___ Supplied information
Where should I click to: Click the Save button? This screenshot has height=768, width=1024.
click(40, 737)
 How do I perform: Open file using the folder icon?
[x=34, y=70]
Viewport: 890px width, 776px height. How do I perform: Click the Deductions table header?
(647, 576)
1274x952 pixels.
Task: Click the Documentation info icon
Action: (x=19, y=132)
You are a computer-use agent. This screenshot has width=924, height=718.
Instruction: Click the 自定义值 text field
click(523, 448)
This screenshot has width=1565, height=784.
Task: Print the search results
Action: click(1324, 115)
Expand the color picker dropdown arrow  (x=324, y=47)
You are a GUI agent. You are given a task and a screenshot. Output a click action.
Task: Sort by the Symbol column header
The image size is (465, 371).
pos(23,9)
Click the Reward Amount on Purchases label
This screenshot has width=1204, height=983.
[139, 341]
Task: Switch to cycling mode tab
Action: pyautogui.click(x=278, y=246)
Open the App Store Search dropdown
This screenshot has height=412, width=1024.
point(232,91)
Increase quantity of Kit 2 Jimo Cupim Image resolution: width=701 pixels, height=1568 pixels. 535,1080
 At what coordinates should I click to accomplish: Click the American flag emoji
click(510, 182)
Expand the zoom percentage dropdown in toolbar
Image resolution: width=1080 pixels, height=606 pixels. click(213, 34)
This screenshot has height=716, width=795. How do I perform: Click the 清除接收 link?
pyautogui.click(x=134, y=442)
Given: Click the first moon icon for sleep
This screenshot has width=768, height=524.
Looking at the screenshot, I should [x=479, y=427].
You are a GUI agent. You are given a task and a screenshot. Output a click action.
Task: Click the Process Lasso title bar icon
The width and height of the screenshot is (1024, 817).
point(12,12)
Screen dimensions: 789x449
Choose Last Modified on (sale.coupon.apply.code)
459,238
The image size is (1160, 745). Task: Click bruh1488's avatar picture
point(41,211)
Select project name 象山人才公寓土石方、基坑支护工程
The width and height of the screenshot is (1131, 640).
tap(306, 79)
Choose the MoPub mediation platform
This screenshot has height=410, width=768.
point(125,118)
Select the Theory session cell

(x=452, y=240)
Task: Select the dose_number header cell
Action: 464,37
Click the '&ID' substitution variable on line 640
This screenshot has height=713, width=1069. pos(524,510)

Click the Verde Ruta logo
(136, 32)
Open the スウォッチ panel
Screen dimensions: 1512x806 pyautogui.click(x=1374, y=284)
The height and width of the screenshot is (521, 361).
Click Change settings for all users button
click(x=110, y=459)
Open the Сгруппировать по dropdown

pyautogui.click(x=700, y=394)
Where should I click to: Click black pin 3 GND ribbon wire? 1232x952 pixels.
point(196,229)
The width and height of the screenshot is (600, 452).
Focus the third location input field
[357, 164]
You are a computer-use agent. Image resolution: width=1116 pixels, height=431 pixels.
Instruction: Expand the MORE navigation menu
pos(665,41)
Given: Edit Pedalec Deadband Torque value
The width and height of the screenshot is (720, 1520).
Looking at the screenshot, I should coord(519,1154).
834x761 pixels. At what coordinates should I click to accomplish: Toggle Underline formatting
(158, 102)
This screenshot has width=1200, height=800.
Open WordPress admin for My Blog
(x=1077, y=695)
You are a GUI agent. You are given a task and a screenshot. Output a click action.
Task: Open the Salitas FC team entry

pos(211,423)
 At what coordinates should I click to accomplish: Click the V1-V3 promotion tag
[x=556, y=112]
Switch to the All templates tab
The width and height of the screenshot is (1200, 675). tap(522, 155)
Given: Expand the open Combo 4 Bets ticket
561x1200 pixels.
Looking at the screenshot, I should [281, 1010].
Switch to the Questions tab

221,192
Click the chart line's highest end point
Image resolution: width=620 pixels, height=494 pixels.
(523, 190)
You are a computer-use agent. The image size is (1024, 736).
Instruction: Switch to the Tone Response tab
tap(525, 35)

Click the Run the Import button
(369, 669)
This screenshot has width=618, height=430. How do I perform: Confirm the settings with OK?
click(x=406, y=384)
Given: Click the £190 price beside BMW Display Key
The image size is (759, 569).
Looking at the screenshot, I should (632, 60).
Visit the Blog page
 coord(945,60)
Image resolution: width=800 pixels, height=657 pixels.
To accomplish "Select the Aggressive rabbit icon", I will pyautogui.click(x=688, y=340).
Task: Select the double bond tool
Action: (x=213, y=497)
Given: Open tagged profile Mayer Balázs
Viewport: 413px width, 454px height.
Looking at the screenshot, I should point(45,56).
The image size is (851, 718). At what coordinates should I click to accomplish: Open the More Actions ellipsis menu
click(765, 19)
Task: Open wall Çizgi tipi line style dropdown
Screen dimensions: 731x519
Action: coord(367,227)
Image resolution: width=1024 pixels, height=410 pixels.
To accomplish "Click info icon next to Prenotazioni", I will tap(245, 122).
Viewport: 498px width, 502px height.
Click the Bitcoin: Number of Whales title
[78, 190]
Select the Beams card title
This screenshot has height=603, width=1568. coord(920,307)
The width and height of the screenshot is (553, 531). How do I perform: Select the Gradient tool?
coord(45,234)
______
**Instructions for the task:**
In this exercise, reproduce each line above exactly.

**Completed exercise:**
Where should I click to: Click the Save button? This screenshot has height=768, width=1024.
click(40, 737)
 How do I perform: Open file using the folder icon?
[x=34, y=70]
Viewport: 890px width, 776px height. How do I perform: Click the Deductions table header?
(647, 576)
1274x952 pixels.
Task: Click the Documentation info icon
Action: (x=19, y=132)
You are a computer-use agent. This screenshot has width=924, height=718.
Instruction: Click the 自定义值 text field
click(523, 448)
This screenshot has width=1565, height=784.
Task: Print the search results
Action: click(1324, 115)
Expand the color picker dropdown arrow  (x=324, y=47)
You are a GUI agent. You are given a task and a screenshot. Output a click action.
Task: Sort by the Symbol column header
The image size is (465, 371).
pos(23,9)
Click the Reward Amount on Purchases label
This screenshot has width=1204, height=983.
[139, 341]
Task: Switch to cycling mode tab
Action: pyautogui.click(x=278, y=246)
Open the App Store Search dropdown
This screenshot has height=412, width=1024.
point(232,91)
Increase quantity of Kit 2 Jimo Cupim Image resolution: width=701 pixels, height=1568 pixels. 535,1080
 At what coordinates should I click to accomplish: Click the American flag emoji
click(510, 182)
Expand the zoom percentage dropdown in toolbar
Image resolution: width=1080 pixels, height=606 pixels. click(213, 34)
This screenshot has height=716, width=795. How do I perform: Click the 清除接收 link?
pyautogui.click(x=134, y=442)
Given: Click the first moon icon for sleep
This screenshot has width=768, height=524.
Looking at the screenshot, I should [x=479, y=427].
You are a GUI agent. You are given a task and a screenshot. Output a click action.
Task: Click the Process Lasso title bar icon
The width and height of the screenshot is (1024, 817).
point(12,12)
Screen dimensions: 789x449
Choose Last Modified on (sale.coupon.apply.code)
459,238
The image size is (1160, 745). Task: Click bruh1488's avatar picture
point(41,211)
Select project name 象山人才公寓土石方、基坑支护工程
The width and height of the screenshot is (1131, 640).
tap(306, 79)
Choose the MoPub mediation platform
This screenshot has height=410, width=768.
point(125,118)
Select the Theory session cell

(x=452, y=240)
Task: Select the dose_number header cell
Action: 464,37
Click the '&ID' substitution variable on line 640
This screenshot has height=713, width=1069. pos(524,510)

Click the Verde Ruta logo
(136, 32)
Open the スウォッチ panel
Screen dimensions: 1512x806 pyautogui.click(x=1374, y=284)
The height and width of the screenshot is (521, 361).
Click Change settings for all users button
click(x=110, y=459)
Open the Сгруппировать по dropdown

pyautogui.click(x=700, y=394)
Where should I click to: Click black pin 3 GND ribbon wire? 1232x952 pixels.
point(196,229)
The width and height of the screenshot is (600, 452).
Focus the third location input field
[357, 164]
You are a computer-use agent. Image resolution: width=1116 pixels, height=431 pixels.
Instruction: Expand the MORE navigation menu
pos(665,41)
Given: Edit Pedalec Deadband Torque value
The width and height of the screenshot is (720, 1520).
Looking at the screenshot, I should coord(519,1154).
834x761 pixels. At what coordinates should I click to accomplish: Toggle Underline formatting
(158, 102)
This screenshot has width=1200, height=800.
Open WordPress admin for My Blog
(x=1077, y=695)
You are a GUI agent. You are given a task and a screenshot. Output a click action.
Task: Open the Salitas FC team entry

pos(211,423)
 At what coordinates should I click to accomplish: Click the V1-V3 promotion tag
[x=556, y=112]
Switch to the All templates tab
The width and height of the screenshot is (1200, 675). tap(522, 155)
Given: Expand the open Combo 4 Bets ticket
561x1200 pixels.
Looking at the screenshot, I should [281, 1010].
Switch to the Questions tab

221,192
Click the chart line's highest end point
Image resolution: width=620 pixels, height=494 pixels.
(523, 190)
You are a computer-use agent. The image size is (1024, 736).
Instruction: Switch to the Tone Response tab
tap(525, 35)

Click the Run the Import button
(369, 669)
This screenshot has width=618, height=430. How do I perform: Confirm the settings with OK?
click(x=406, y=384)
Given: Click the £190 price beside BMW Display Key
The image size is (759, 569).
Looking at the screenshot, I should (632, 60).
Visit the Blog page
 coord(945,60)
Image resolution: width=800 pixels, height=657 pixels.
To accomplish "Select the Aggressive rabbit icon", I will pyautogui.click(x=688, y=340).
Task: Select the double bond tool
Action: (x=213, y=497)
Given: Open tagged profile Mayer Balázs
Viewport: 413px width, 454px height.
Looking at the screenshot, I should point(45,56).
The image size is (851, 718). At what coordinates should I click to accomplish: Open the More Actions ellipsis menu
click(765, 19)
Task: Open wall Çizgi tipi line style dropdown
Screen dimensions: 731x519
Action: coord(367,227)
Image resolution: width=1024 pixels, height=410 pixels.
To accomplish "Click info icon next to Prenotazioni", I will tap(245, 122).
Viewport: 498px width, 502px height.
Click the Bitcoin: Number of Whales title
[78, 190]
Select the Beams card title
This screenshot has height=603, width=1568. coord(920,307)
The width and height of the screenshot is (553, 531). How do I perform: Select the Gradient tool?
coord(45,234)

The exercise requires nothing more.